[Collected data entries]
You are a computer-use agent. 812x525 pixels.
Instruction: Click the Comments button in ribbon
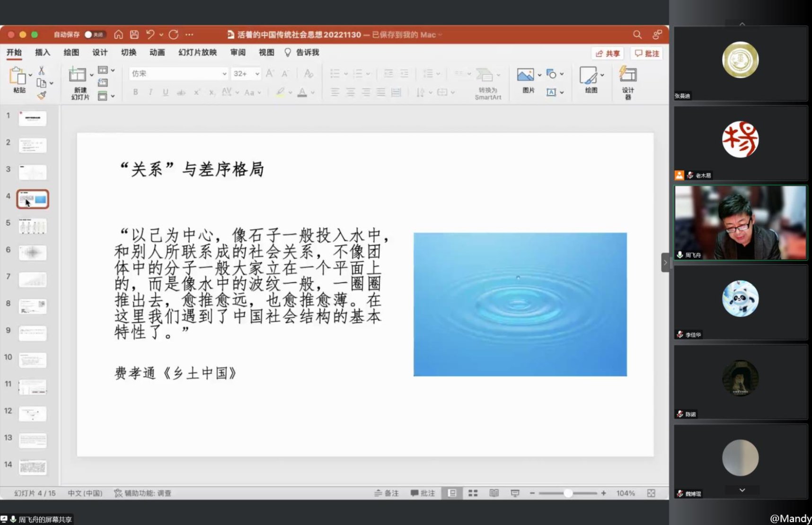pos(647,53)
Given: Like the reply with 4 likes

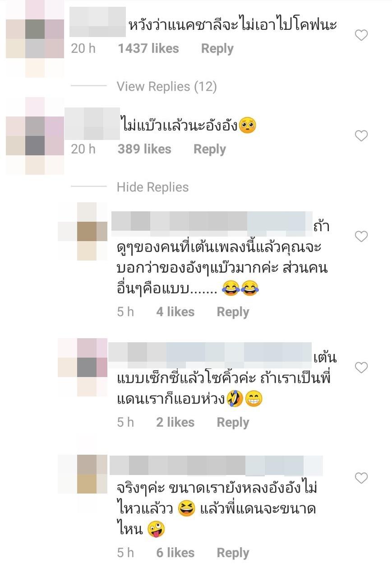Looking at the screenshot, I should [x=361, y=236].
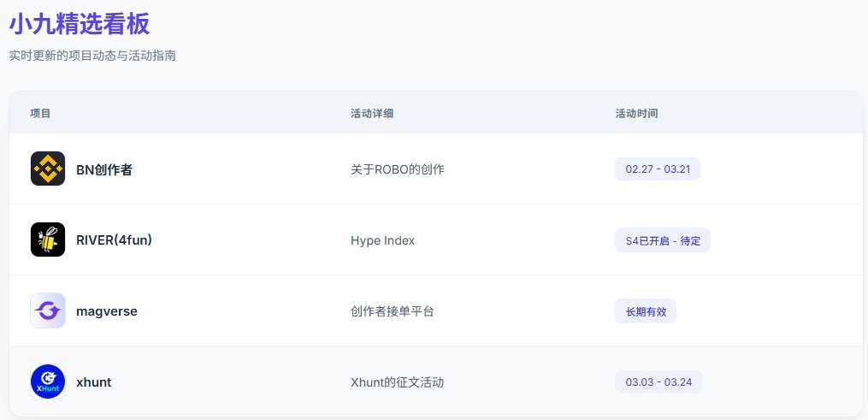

EXERCISE INSTRUCTIONS:
The job here is to retype the data exactly, with no pictures included.

EXERCISE RESPONSE:
You are a computer-use agent. 812x525 pixels.
Instruction: Click the Comments button in ribbon
pos(647,53)
Given: Like the reply with 4 likes

Looking at the screenshot, I should [x=361, y=236].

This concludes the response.